Are you plagued by flight fatigue? That jet-lagged feeling of ultra-tiredness can be debilitating, especially if you then have to deliver a presentation or hike up a mountain the day after landing. 

Just as bad is a seemingly endless insomnia once you reach your destination or on your return home. The human body is just not designed to travel quickly between time-zones, and upsetting your circadian rhythms can have dire consequences for sleep, cause headaches, indigestion, and generally make you feel ill. 

Here's how to fight the disruption of your internal body clock and return to normal sleep patterns.

1. Upgrade on night-flights only

It's a pretty obvious thing to say, but upgrading your trip to business class or even first class is bound to make it easier to sleep on a plane headed in either direction. However, don't make the mistake of paying for business class if you're boarding a day flight; you likely won't sleeps so it's a huge waste of money.

2. Get some noise cancelling gear

Whatever class you travel in, invest in some noise-cancelling headphones if you want to sleep as much as possible on a night-flight. 

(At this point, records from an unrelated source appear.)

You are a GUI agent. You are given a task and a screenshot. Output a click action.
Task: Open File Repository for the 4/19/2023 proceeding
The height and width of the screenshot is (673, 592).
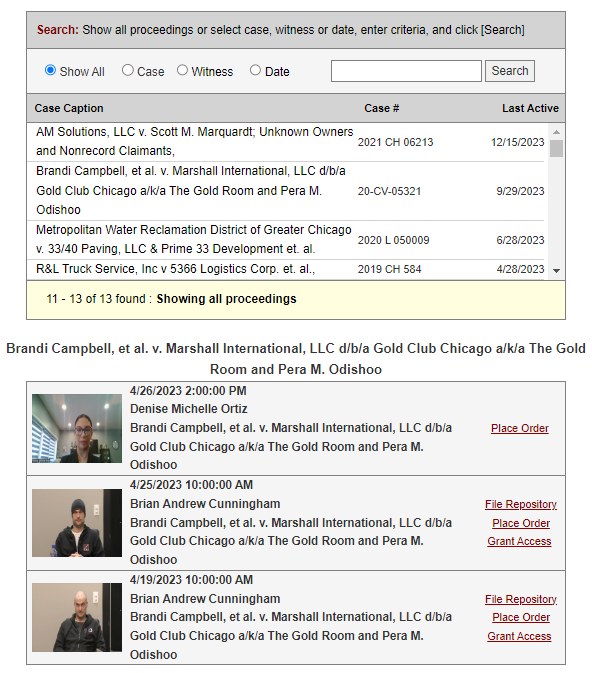click(521, 599)
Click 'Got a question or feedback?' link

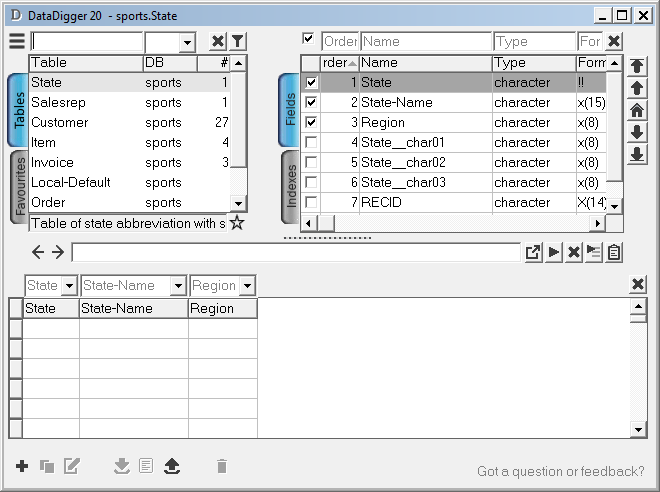tap(560, 471)
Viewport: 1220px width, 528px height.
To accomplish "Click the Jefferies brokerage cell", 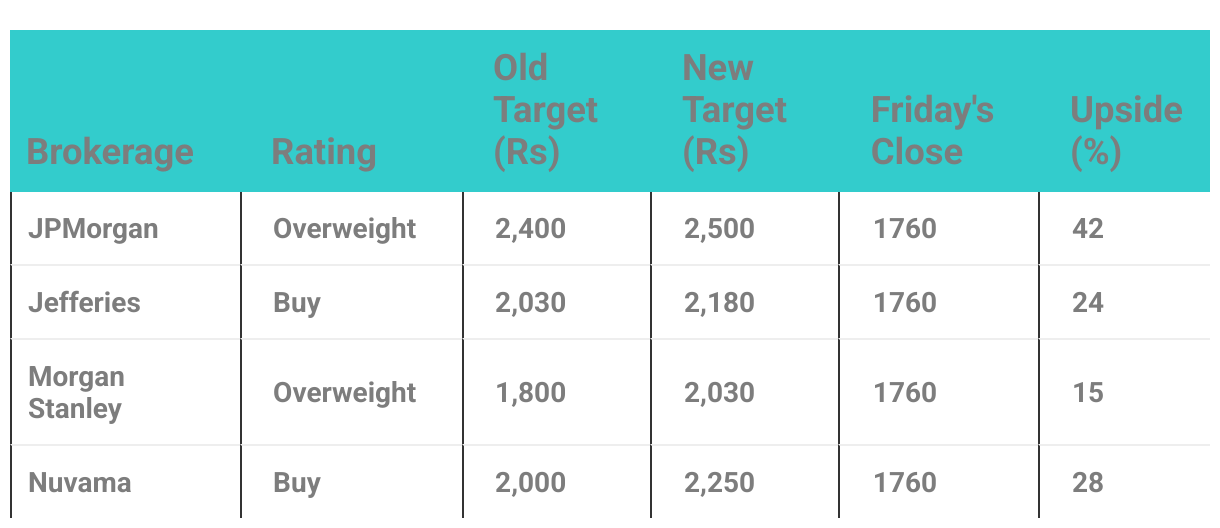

They use a microphone to measure ambient noise on a plane, principally the engine and the air conditioning units. They then produce sound waves that are the mirror opposite phase of that noise, so electronically cancel it out. 

You can buy noise-canceling gear as bulky headphones or pocket-sized earphones from the likes of Sony, Sennheiser and Bose. It's also wise to sit as far from the engines – on the wings – as possible.

3. Exhaust yourself before a flight

This works for some, but not others. A late night partying before boarding a long flight in the morning can encourage you to sleep on a plane you otherwise wouldn't have been able to. 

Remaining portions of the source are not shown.